Washington, DC October 21, 2013 The three award recipients for the Accelerating Science Award Program (ASAP) were announced today in Washington, DC at the Open Access Week kickoff event hosted by the Scholarly Publishing and Academic Resources Coalition (SPARC) and the World Bank. ASAP recognizes the use of scientific research, published through Open Access, that has led to innovations benefiting society. Major sponsors include the Wellcome Trust, PLOS and Google.
The award recipients, along with the challenges they address and their innovative approaches, include:
Global Collaboration to Fight Malaria (Matthew Todd, PhD):
At least one child dies of malaria every minute of every day, mainly in Africa and Asia. According to Matthew Todd, who leads the Open Source Malaria Consortium, given minimal financial incentives for pharmaceutical companies to develop new treatments and a high degree of suffering among the affected communities, a large-scale and open collaborative research model provides a solution. Todd turned publicly available data into a global effort to help identify new anti-malaria drugs. He did this by creating an open source collaboration involving scientists, college students and others from around the world. They use open online laboratory notebooks in which their experimental data is posted each day, enabling instant sharing and the ability to build on others' findings in almost real time. "This recognition may help enlist more people into the collaborative effort to fight malaria," said Dr. Matthew Todd. "If we succeed with these efforts, the approach could be extended to fighting other diseases such as cancer."
HIV Self-Test App Empowers Patients (Nitika Pant Pai, MD, MPH, PhD, Caroline Vadnais, Roni Deli-Houssein and Sushmita Shivkumar):
To increase awareness, knowledge and access to a convenient HIV screening option, and to expedite connections to treatment in nations hardest hit by the disease, Dr. Nitika Pant Pai and medical staff at McGill University and McGill University Health Centre, Montreal, developed a smartphone application as part of a self-testing strategy that synergized the Internet, an oral fluidbased self-test and a smartphone. This integrated approach included HIV education, an online test to determine HIV risk level, instructions to self-testing and interpreting the results, and confidential linkages and resources for referrals to trained counselors. The personalized smartphone application, developed on the basis of original research published in multiple Open Access journals, helps circumvent the social visibility associated with HIV testing in a healthcare facility. The application could alleviate fears of stigma and discrimination and make HIV detection simple, non-judgmental and confidential while empowering individuals with distilled scientific knowledge.

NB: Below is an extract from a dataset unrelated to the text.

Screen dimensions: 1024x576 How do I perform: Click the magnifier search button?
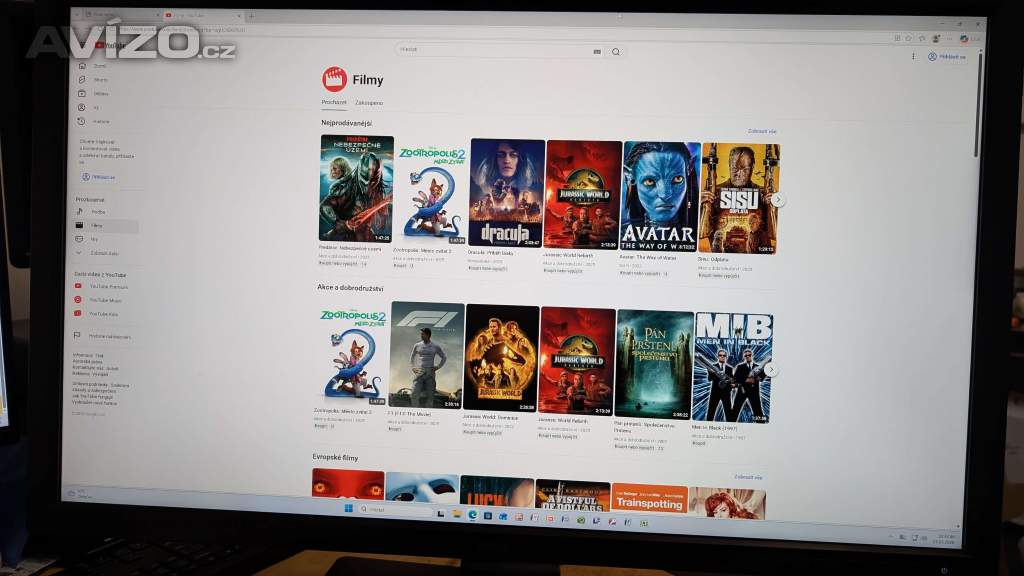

"Being an award recipient will help shine light on the fact that open access acts like a catalyst by allowing unrestricted knowledge sharing it exponentiates the power of knowledge to transform and impact lives beyond borders, boundaries, languages, and regions; facilitates creation of novel innovations, improved practices and policies," said Dr. Nitika Pant Pai. "With our synergistic innovation (application), we created a patient desired non-judgmental, private option that empowers proactive individuals to self-educate, stage, and seek linkages for HIV."
Visualizing Complex Science (Daniel Mietchen, PhD, Raphael Wimmer and Nils Dagsson Moskopp):
Many aspects critical to understanding science, experiments and the natural world are hard to convey using only words and diagrams. Good quality multimedia can help make that understanding easier. Daniel Mietchen and his group created the Open Access Media Importer (OAMI), a bot that can find and download supplementary multimedia files from reusably licensed Open Access research articles deposited in PubMed Central and uploads them to Wikimedia Commons, the media repository used by the Wikipedias and their sister projects. To date, the bot has uploaded more than 14,000 files that are being used in more than 200 English Wikipedia articles and many more in other languages that together garner about three million monthly views.
"We want people to play around with scientific materials and to engage with scientific processes," said Dr. Daniel Mietchen. "Scientific research should play a more public role in our society, and open licenses greatly facilitate that. We are glad that the award highlights the value of reusing, revising, remixing and redistributing Open Access materials."
As award recipients, these individuals and teams are being honored for addressing a real-world challenge by reusing previously published Open Access research to make a difference in science, medicine, business, technology or society as a whole. Open Access is the free, immediate online availability of articles, coupled with the rights to use these articles fully as long as the author and the original source are properly attributed.